** Opening Data for this exercise block **

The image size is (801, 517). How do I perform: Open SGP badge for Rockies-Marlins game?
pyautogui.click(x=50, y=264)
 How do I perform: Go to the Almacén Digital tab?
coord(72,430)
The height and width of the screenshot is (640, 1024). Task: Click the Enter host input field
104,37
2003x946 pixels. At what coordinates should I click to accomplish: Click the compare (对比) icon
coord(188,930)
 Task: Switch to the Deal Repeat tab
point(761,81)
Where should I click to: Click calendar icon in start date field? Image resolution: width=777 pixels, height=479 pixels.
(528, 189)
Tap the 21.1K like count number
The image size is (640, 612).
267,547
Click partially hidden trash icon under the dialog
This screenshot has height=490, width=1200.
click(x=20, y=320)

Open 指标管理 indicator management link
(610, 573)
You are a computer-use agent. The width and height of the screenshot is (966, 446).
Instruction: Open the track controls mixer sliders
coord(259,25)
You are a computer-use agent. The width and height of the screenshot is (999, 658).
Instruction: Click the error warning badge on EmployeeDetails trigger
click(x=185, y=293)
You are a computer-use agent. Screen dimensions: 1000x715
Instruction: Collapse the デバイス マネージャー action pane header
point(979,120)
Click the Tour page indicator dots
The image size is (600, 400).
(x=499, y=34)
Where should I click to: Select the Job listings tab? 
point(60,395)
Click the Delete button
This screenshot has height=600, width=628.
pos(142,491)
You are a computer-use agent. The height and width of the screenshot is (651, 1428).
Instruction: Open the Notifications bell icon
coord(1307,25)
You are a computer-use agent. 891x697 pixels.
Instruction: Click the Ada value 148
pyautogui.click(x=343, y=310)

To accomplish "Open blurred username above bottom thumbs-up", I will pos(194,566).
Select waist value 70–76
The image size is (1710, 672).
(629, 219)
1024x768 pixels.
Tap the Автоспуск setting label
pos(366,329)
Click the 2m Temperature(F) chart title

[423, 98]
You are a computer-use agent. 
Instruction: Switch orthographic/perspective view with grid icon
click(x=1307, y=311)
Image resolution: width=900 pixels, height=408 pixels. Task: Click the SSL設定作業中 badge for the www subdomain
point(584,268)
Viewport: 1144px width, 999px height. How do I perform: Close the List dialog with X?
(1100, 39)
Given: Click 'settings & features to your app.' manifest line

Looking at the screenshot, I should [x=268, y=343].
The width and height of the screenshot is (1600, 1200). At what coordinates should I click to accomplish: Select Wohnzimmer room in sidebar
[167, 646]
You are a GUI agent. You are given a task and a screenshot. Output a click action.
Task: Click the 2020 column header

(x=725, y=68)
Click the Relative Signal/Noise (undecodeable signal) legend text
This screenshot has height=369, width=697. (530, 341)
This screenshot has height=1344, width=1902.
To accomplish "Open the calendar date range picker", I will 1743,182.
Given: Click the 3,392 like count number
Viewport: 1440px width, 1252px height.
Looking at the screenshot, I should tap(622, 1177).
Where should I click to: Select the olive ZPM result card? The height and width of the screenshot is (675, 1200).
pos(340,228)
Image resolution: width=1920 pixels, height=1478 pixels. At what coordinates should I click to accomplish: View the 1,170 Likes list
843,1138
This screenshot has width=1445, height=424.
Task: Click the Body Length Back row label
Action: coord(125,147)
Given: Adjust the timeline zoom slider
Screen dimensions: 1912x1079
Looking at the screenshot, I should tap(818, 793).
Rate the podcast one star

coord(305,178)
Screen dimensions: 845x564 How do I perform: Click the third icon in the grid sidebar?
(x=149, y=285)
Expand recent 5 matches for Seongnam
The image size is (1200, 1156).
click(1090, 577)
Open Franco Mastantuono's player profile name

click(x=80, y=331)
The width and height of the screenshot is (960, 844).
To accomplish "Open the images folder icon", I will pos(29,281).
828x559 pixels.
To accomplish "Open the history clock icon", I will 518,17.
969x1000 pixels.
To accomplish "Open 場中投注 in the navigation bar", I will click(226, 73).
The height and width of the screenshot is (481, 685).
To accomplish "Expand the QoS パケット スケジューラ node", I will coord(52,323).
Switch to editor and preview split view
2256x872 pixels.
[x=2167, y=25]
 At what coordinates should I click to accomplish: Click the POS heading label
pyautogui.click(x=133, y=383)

** Closing Data for this exercise block **

▶ **Work to be completed**: Each line above should appear again, reproduced exactly.

▶ **Solution**:
The image size is (801, 517). How do I perform: Open SGP badge for Rockies-Marlins game?
pyautogui.click(x=50, y=264)
 How do I perform: Go to the Almacén Digital tab?
coord(72,430)
The height and width of the screenshot is (640, 1024). Task: Click the Enter host input field
104,37
2003x946 pixels. At what coordinates should I click to accomplish: Click the compare (对比) icon
coord(188,930)
 Task: Switch to the Deal Repeat tab
point(761,81)
Where should I click to: Click calendar icon in start date field? Image resolution: width=777 pixels, height=479 pixels.
(528, 189)
Tap the 21.1K like count number
The image size is (640, 612).
267,547
Click partially hidden trash icon under the dialog
This screenshot has height=490, width=1200.
click(x=20, y=320)

Open 指标管理 indicator management link
(610, 573)
You are a computer-use agent. The width and height of the screenshot is (966, 446).
Instruction: Open the track controls mixer sliders
coord(259,25)
You are a computer-use agent. The width and height of the screenshot is (999, 658).
Instruction: Click the error warning badge on EmployeeDetails trigger
click(x=185, y=293)
You are a computer-use agent. Screen dimensions: 1000x715
Instruction: Collapse the デバイス マネージャー action pane header
point(979,120)
Click the Tour page indicator dots
The image size is (600, 400).
(x=499, y=34)
Where should I click to: Select the Job listings tab? 
point(60,395)
Click the Delete button
This screenshot has height=600, width=628.
pos(142,491)
You are a computer-use agent. The height and width of the screenshot is (651, 1428).
Instruction: Open the Notifications bell icon
coord(1307,25)
You are a computer-use agent. 891x697 pixels.
Instruction: Click the Ada value 148
pyautogui.click(x=343, y=310)

To accomplish "Open blurred username above bottom thumbs-up", I will pos(194,566).
Select waist value 70–76
The image size is (1710, 672).
(629, 219)
1024x768 pixels.
Tap the Автоспуск setting label
pos(366,329)
Click the 2m Temperature(F) chart title

[423, 98]
You are a computer-use agent. 
Instruction: Switch orthographic/perspective view with grid icon
click(x=1307, y=311)
Image resolution: width=900 pixels, height=408 pixels. Task: Click the SSL設定作業中 badge for the www subdomain
point(584,268)
Viewport: 1144px width, 999px height. How do I perform: Close the List dialog with X?
(1100, 39)
Given: Click 'settings & features to your app.' manifest line

Looking at the screenshot, I should [x=268, y=343].
The width and height of the screenshot is (1600, 1200). At what coordinates should I click to accomplish: Select Wohnzimmer room in sidebar
[167, 646]
You are a GUI agent. You are given a task and a screenshot. Output a click action.
Task: Click the 2020 column header

(x=725, y=68)
Click the Relative Signal/Noise (undecodeable signal) legend text
This screenshot has height=369, width=697. (530, 341)
This screenshot has height=1344, width=1902.
To accomplish "Open the calendar date range picker", I will 1743,182.
Given: Click the 3,392 like count number
Viewport: 1440px width, 1252px height.
Looking at the screenshot, I should tap(622, 1177).
Where should I click to: Select the olive ZPM result card? The height and width of the screenshot is (675, 1200).
pos(340,228)
Image resolution: width=1920 pixels, height=1478 pixels. At what coordinates should I click to accomplish: View the 1,170 Likes list
843,1138
This screenshot has width=1445, height=424.
Task: Click the Body Length Back row label
Action: coord(125,147)
Given: Adjust the timeline zoom slider
Screen dimensions: 1912x1079
Looking at the screenshot, I should tap(818, 793).
Rate the podcast one star

coord(305,178)
Screen dimensions: 845x564 How do I perform: Click the third icon in the grid sidebar?
(x=149, y=285)
Expand recent 5 matches for Seongnam
The image size is (1200, 1156).
click(1090, 577)
Open Franco Mastantuono's player profile name

click(x=80, y=331)
The width and height of the screenshot is (960, 844).
To accomplish "Open the images folder icon", I will pos(29,281).
828x559 pixels.
To accomplish "Open the history clock icon", I will 518,17.
969x1000 pixels.
To accomplish "Open 場中投注 in the navigation bar", I will click(226, 73).
The height and width of the screenshot is (481, 685).
To accomplish "Expand the QoS パケット スケジューラ node", I will coord(52,323).
Switch to editor and preview split view
2256x872 pixels.
[x=2167, y=25]
 At what coordinates should I click to accomplish: Click the POS heading label
pyautogui.click(x=133, y=383)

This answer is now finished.